Pour le deuxième stage, j’ai fait appel aux Anciens de l’école et à leurs recommandations. Plusieurs m’ont recommandé le laboratoire du Dr. Baaden. J’ai pris contact avec lui très rapidement et nous avons pu discuter du choix du sujet de stage un an avant qu’il ne débute.
Que retiens-tu de ces deux stages ?
Ils m’ont énormément plu, puisqu’ils m’ont permis non seulement de me familiariser avec le domaine de la bio-informatique et d’en maîtriser un bon nombre d’outils, mais également de me créer un réseau. C’est sans aucun doute grâce à ce petit plus sur mon CV que j’ai pu être acceptée en double diplôme et dans le master de mon choix que j’effectuerai l’année prochaine, en parallèle à ma 5e année. Ce master portera sur l’In silico drug design, avec en spécialité l’analyse in silico des complexes médicaments-macromolécules.
Qu’as-tu pensé de Zürich ?
C’est une ville qui est paradoxalement calme et animée : il y a énormément d’évènements culturels et scientifiques organisés, mais également beaucoup de soirées étudiantes. Pour autant, les rues restent très propres et paisibles. L’université de Zürich et l’école fédérale polytechnique (ETH) rassemblent de nombreux masters scientifiques et d’écoles doctorales. On sent rapidement que l’on baigne dans un milieu scientifique performant, avec des chercheurs de tous horizons et de nombreuses conférences accessibles à tous. Zürich est également très bien connectée au reste de la Suisse, de l’Europe et du monde avec ses nombreuses voies ferrées et son aéroport international. Hormis le coût de la vie qui est relativement élevé, c’est vraiment une ville où il fait bon vivre et qui offre une grande mobilité.
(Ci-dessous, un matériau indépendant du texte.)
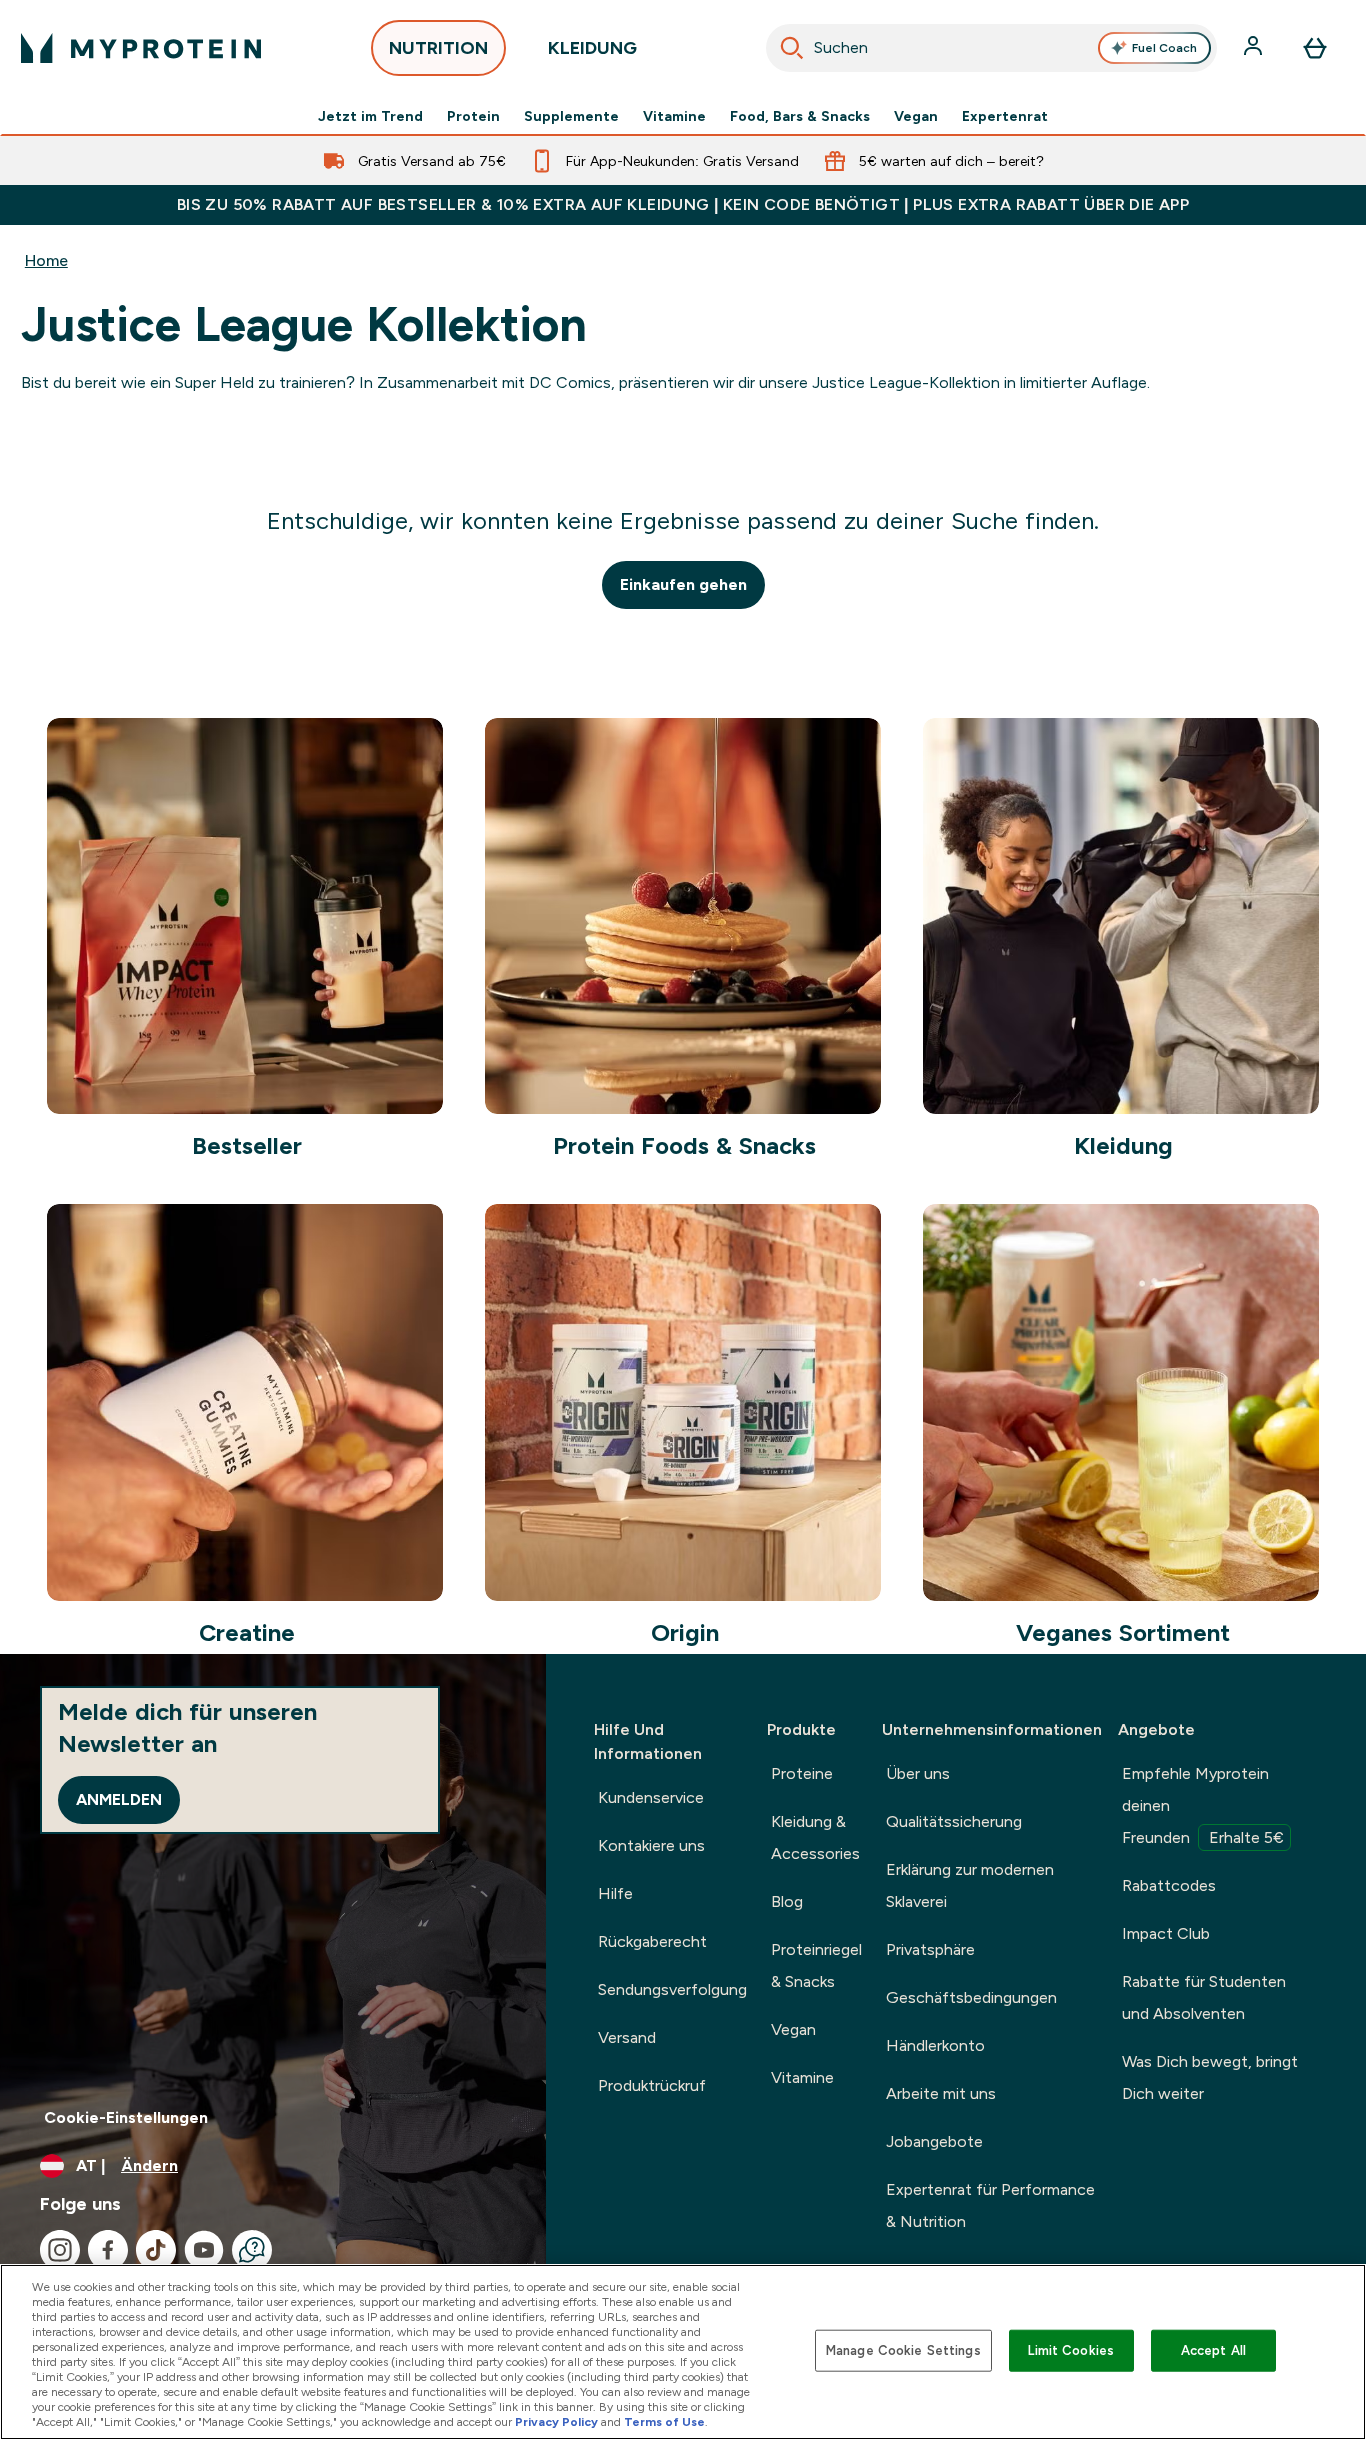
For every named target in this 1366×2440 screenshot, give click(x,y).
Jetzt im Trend (370, 116)
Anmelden (119, 1799)
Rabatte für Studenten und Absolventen (1204, 1997)
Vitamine (674, 116)
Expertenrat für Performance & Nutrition (990, 2205)
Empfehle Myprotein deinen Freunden (1203, 1805)
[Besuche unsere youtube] (204, 2250)
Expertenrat (1005, 116)
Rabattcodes (1169, 1885)
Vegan (916, 116)
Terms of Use (664, 2422)
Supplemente (571, 116)
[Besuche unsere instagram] (60, 2250)
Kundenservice (651, 1797)
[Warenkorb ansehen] (1315, 48)
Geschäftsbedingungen (971, 1997)
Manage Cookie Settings (903, 2350)
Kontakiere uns (651, 1845)
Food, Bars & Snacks (800, 116)
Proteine (802, 1773)
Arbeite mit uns (941, 2093)
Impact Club (1166, 1933)
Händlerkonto (935, 2045)
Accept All (1213, 2350)
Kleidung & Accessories (815, 1837)
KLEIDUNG (592, 48)
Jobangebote (934, 2141)
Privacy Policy (556, 2422)
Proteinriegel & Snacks (816, 1965)
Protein (473, 116)
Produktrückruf (652, 2085)
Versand (627, 2037)
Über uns (918, 1773)
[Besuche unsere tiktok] (156, 2250)
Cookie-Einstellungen (126, 2117)
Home (46, 260)
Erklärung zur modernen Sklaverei (970, 1885)
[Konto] (1255, 48)
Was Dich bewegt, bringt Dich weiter (1210, 2077)
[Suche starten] (792, 48)
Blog (787, 1901)
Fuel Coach (1164, 48)
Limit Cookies (1071, 2350)
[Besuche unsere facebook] (108, 2250)
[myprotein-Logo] (141, 48)
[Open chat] (252, 2250)
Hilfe (615, 1893)
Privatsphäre (930, 1949)
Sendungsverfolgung (672, 1989)
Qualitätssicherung (954, 1821)
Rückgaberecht (652, 1941)
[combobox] (992, 48)
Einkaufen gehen (683, 584)
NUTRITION (438, 48)
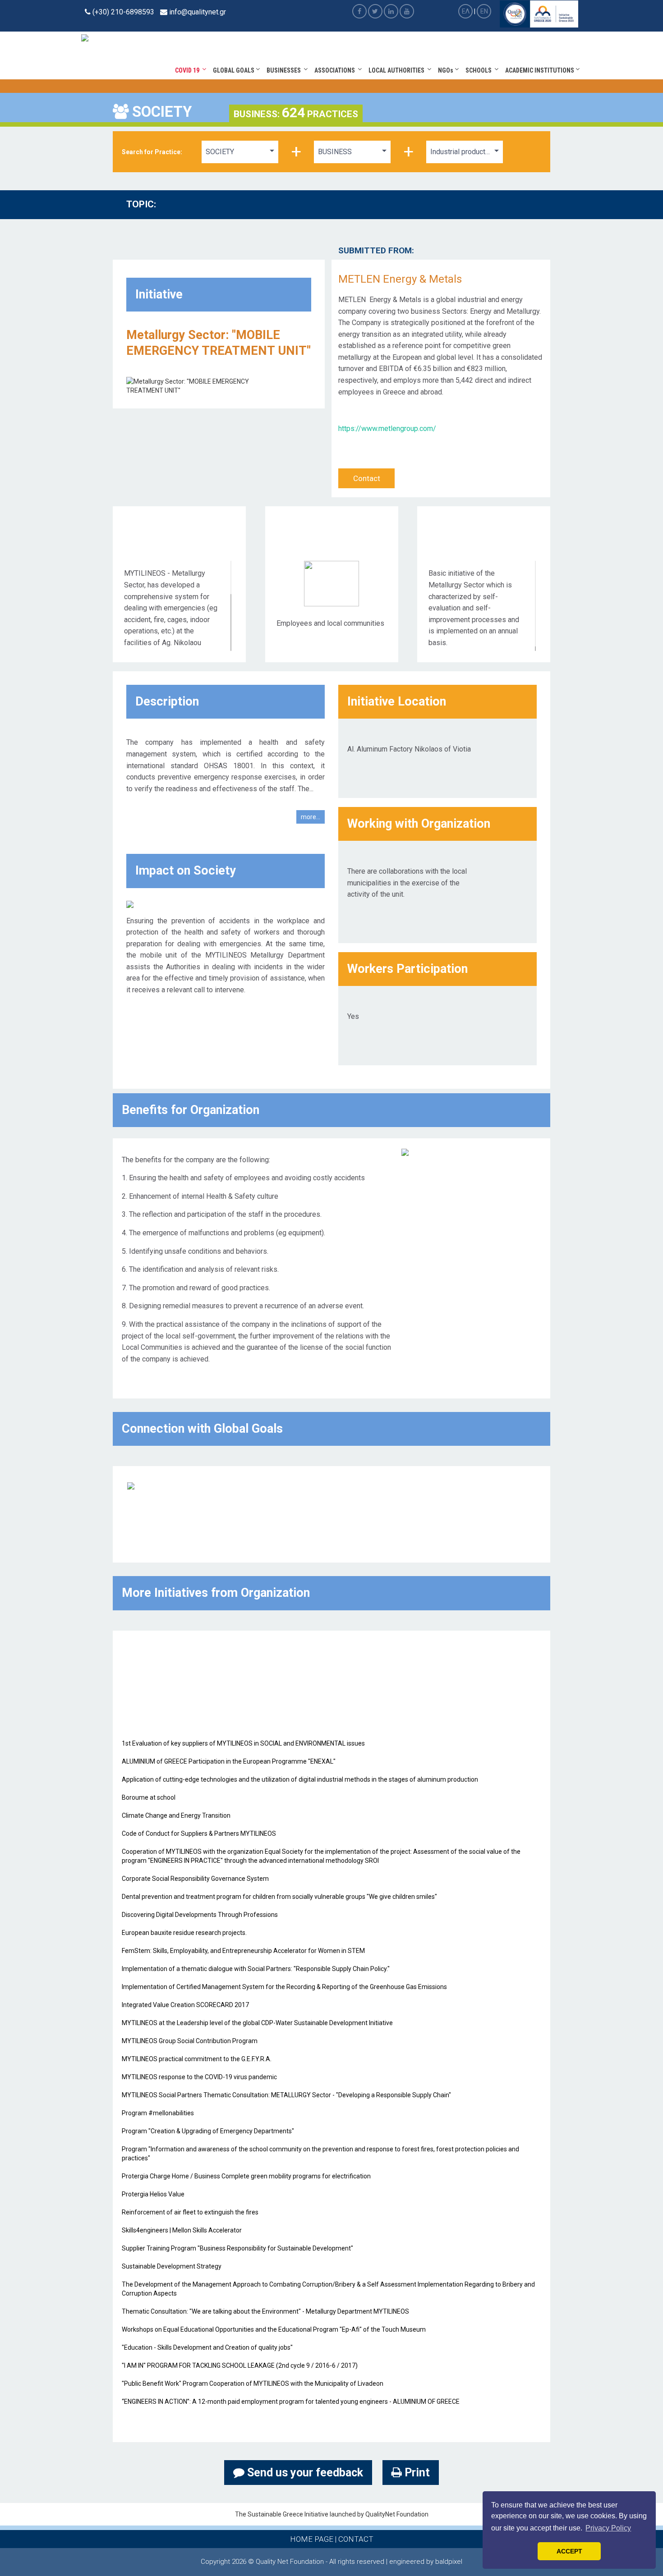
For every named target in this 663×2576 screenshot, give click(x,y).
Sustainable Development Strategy (171, 2266)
Quels sont tes meilleurs souvenirs là-bas ?
Mon meilleur souvenir regroupe forcément les moments passés avec mes collègues italiens, allemands, suisses, français…, qui sont devenus des amis et avec qui j’ai découvert Zürich et la Suisse ! Je retiens aussi les randonnées au Mont Pilatus et à Wasserauen. Impossible de ne pas penser au Polyball, le gala surdimensionné de l’université de Zürich ! Enfin, je garde la grande satisfaction d’avoir finalisé mon stage en temps voulu et de voir les molécules que j’ai sélectionnées partir en laboratoire pour être testées.
Quels conseils pourrais-tu donner à ceux qui, comme toi, souhaitent partir à l’étranger pour une année de césure ?
Je ne me suis pas imposée de limite à mon périmètre de recherche de stage. Je pense que c’est très important quand on a un objectif particulier en science puisque la science dépasse les frontières : c’est une communauté relativement petite mais très éparse. Je conseillerais donc simplement de ne jamais se cantonner à l’environnement que l’on connaît. Il y a beaucoup à apprendre ailleurs, tant sur le plan professionnel qu’humain.